[start Extracted entries]

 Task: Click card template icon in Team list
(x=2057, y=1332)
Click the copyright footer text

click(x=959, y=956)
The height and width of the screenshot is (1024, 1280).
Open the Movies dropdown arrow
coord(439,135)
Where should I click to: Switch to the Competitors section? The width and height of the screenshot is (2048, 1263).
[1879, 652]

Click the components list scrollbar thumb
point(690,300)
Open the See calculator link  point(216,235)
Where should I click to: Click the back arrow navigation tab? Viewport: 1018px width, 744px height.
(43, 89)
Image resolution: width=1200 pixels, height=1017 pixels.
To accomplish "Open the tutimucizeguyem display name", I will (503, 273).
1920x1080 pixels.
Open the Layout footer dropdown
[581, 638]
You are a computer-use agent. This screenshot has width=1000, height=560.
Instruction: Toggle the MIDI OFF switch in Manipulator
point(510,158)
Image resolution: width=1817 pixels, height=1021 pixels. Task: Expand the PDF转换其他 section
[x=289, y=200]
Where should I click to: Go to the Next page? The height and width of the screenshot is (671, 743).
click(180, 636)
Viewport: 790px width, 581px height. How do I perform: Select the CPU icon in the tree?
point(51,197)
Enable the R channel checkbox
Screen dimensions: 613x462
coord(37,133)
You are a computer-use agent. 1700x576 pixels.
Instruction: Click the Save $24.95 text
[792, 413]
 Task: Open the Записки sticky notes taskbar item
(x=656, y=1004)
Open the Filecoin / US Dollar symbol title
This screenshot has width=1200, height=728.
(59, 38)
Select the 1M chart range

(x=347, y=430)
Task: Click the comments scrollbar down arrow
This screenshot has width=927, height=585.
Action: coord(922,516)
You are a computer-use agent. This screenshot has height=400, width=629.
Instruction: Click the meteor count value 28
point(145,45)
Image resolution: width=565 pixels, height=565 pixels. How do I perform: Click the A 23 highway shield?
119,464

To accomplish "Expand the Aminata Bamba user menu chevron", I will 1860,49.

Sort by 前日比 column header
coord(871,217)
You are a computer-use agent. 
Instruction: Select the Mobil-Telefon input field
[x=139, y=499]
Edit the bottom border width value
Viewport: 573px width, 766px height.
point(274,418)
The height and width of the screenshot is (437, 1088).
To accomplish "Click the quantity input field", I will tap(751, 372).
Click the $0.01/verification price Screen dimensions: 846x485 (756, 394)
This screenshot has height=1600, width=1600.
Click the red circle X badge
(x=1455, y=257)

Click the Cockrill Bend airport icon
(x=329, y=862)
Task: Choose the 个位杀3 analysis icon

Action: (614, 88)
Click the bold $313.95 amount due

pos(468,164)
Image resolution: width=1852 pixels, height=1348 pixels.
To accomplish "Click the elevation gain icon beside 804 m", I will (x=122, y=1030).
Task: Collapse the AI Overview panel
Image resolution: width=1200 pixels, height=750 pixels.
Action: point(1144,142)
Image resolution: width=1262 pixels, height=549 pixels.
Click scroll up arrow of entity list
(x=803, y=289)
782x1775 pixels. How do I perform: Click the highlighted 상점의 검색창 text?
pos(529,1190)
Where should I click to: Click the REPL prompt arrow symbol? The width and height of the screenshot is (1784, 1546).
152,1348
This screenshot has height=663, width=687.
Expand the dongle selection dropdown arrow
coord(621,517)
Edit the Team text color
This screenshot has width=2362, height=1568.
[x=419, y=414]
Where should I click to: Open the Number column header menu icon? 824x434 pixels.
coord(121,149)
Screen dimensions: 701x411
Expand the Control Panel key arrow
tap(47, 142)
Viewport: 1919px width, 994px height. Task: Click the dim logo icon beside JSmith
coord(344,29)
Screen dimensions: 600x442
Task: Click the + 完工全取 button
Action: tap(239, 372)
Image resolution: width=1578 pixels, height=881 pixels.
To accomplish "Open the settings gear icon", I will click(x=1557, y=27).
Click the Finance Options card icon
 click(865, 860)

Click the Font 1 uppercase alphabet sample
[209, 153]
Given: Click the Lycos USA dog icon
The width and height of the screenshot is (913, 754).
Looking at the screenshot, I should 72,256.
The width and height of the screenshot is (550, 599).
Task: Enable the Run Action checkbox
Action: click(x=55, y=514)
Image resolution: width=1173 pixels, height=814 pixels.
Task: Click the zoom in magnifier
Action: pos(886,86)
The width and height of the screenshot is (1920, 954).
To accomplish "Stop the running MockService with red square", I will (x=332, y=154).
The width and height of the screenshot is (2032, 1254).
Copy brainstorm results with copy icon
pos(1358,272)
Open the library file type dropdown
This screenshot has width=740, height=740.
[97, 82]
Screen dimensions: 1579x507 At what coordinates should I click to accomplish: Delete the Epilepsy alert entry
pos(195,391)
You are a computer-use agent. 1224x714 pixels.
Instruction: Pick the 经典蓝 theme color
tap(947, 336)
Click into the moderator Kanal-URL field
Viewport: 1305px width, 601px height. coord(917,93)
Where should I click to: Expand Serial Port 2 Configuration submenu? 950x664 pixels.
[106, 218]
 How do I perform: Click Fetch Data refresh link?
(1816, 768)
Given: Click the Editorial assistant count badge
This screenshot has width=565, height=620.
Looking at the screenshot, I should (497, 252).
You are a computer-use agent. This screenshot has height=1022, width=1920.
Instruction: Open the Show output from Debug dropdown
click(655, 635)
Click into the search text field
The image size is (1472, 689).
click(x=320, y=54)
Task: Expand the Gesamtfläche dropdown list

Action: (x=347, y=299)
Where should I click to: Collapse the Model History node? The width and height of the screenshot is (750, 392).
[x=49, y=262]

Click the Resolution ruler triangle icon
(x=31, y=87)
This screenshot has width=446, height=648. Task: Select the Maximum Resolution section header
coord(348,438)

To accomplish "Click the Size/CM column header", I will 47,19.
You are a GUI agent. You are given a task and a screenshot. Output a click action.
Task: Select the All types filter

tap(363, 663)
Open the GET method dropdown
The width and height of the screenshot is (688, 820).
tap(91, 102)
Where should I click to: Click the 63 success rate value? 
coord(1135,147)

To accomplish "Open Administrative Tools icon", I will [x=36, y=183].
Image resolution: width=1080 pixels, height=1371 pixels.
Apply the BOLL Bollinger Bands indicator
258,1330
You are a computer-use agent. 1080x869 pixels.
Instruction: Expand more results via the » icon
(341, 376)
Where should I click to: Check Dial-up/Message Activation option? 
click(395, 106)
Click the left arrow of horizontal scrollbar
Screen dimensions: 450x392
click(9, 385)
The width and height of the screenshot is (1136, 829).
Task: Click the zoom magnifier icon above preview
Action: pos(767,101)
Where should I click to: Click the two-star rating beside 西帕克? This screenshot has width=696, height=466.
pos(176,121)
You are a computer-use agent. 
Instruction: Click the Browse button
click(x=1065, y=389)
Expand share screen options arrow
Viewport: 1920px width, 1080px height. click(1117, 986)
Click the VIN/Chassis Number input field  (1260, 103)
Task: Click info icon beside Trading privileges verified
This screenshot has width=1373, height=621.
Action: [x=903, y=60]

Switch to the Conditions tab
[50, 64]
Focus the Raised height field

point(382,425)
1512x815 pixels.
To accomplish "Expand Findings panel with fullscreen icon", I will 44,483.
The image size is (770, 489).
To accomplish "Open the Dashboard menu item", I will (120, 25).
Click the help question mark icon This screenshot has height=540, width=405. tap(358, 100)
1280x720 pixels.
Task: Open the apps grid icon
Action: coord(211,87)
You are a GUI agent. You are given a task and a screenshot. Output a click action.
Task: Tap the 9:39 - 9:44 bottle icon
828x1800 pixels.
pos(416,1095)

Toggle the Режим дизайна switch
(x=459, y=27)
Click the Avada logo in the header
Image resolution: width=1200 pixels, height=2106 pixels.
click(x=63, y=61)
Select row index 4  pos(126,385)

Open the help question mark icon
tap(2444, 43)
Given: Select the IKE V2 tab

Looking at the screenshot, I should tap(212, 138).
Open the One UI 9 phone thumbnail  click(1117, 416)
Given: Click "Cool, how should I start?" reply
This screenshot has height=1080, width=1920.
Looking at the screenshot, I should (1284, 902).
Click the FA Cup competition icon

[end Extracted entries]

Please output the stretch of the records from the line containing "Click the left arrow of horizontal scrollbar" through the line containing "Action: pos(767,101)" as a numbered list, leaving out any blank lines.

:: Solution to this task ::
1. Click the left arrow of horizontal scrollbar
2. Screen dimensions: 450x392
3. click(9, 385)
4. The width and height of the screenshot is (1136, 829).
5. Task: Click the zoom magnifier icon above preview
6. Action: pos(767,101)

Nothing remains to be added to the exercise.